We used a control cohort YTMA337, which is a specially selected PD-L1–specific index array NSCLC tumors (n = 30) and cell line pellets with variable levels of PD-L1 expression in 2-fold redundancy. For standardization, we stained YTMA337 alongside with each experiment as quality control to show that the YTMA337 staining pattern is quantitatively consistent between experiments.

Antibody validation

CD68 antibody (1:200; Mouse monoclonal, IgG3, clone PG-M1, DAKO) and CD8 antibody (1:250; Mouse monoclonal, IgG1, clone C8/144B, DAKO) were validated in our laboratory and published previously (17, 18). CD56 antibody (1:200; Mouse monoclonal, IgG1, clone 123C3, DAKO) was cross-validated with antibody clone 56C04 (1:100, Mouse monoclonal, Thermo Fisher Scientific). Both CD56 antibodies were evaluated on the control cohort with immunofluorescence (IF). Comparison between two clones shows a high regression coefficient (R2 > 0.7). This combined with vendor specificity validation assured to CD56 antibody validation. CD8 assays were validated in previous studies.

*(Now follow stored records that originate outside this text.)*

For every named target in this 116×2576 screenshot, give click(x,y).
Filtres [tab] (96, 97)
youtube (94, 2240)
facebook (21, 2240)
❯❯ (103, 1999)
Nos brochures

Quantitative immunofluorescence

TMA slides were baked at 60°C for 1 hour and then soaked in xylene twice for 20 minutes each. Rehydration was performed with two 1-minute washes in 100% ethanol followed by 1-minute wash in 70% ethanol and 5-minute rinse under streaming tap water. Antigen retrieval was then performed with pH 8 EDTA buffer for 20 minutes at 97°C in the Lab Vision PT Module (Thermo Fisher Scientific). Thirty-minute incubation in 2.5% hydrogen peroxide in methanol was performed to block endogenous peroxidases and subsequently unspecific antigens were blocked using a 0.3% BSA in Tris Base Saline Tween (TBST) for 30 minutes. For the PD-L1/CD68/CD8 multiplex panel, a cocktail of primary antibodies including PD-L1 (1:800; Rabbit monoclonal, clone SP142, Spring), CD68, and CD8 were incubated in 0.3%BSA in TBST overnight at 4˚C. Horseradish peroxidases (HRP)-conjugated secondary antibodies specific to each primary antibody isotype were used sequentially (anti-mouse IgG3, 1:1,000, Abcam; anti-rabbit EnVision, DAKO; anti-mouse IgG1, 1:100, eBioscience). Note that the primary antibody used for PD-L1 here is the SP142 antibody, not the SP142 assay. In other works, the antibody has been shown to be equivalent to other cytoplasmic domain PD-L1 antibodies (19), even though the assay has proven to be of lower sensitivity (20, 21). Tyramide-bound fluorophores were added after each secondary antibody to bind to the HRPs. Specifically, biotinylated tyramide (1:50, PerkinElmer) and Alexa750-streptavidin (1:100, Life Technologies) were used for CD68, Cyanine 5 (Cy5) tyramide (1:50, PerkinElmer) was used for PD-L1, and Cy3 tyramide plus (1:100, PerkinElmer) was used for CD8. Epithelial tumor cells were detected with 1-hour incubation of anti-rabbit pan-cytokeratin(CK) (1:100, DAKO) and following 1-hour incubation of goat-anti-rabbit Alexa488 (1:100; eBioscience) at room temperature. Finally, nucleus was stained with 4,6-diamidino-2-phenylin-dole (DAPI; 1:1,000, Life Technologies) for 10 minutes at room temperature and mounted with Prolong Gold Mounting Reagent (Life Technologies). For the PD-L1/CD68/CD56 multiplex panel, a cocktail of primary antibodies including PD-L1, CD68, and CD56 were used and the rest of the protocol is the same as previously described.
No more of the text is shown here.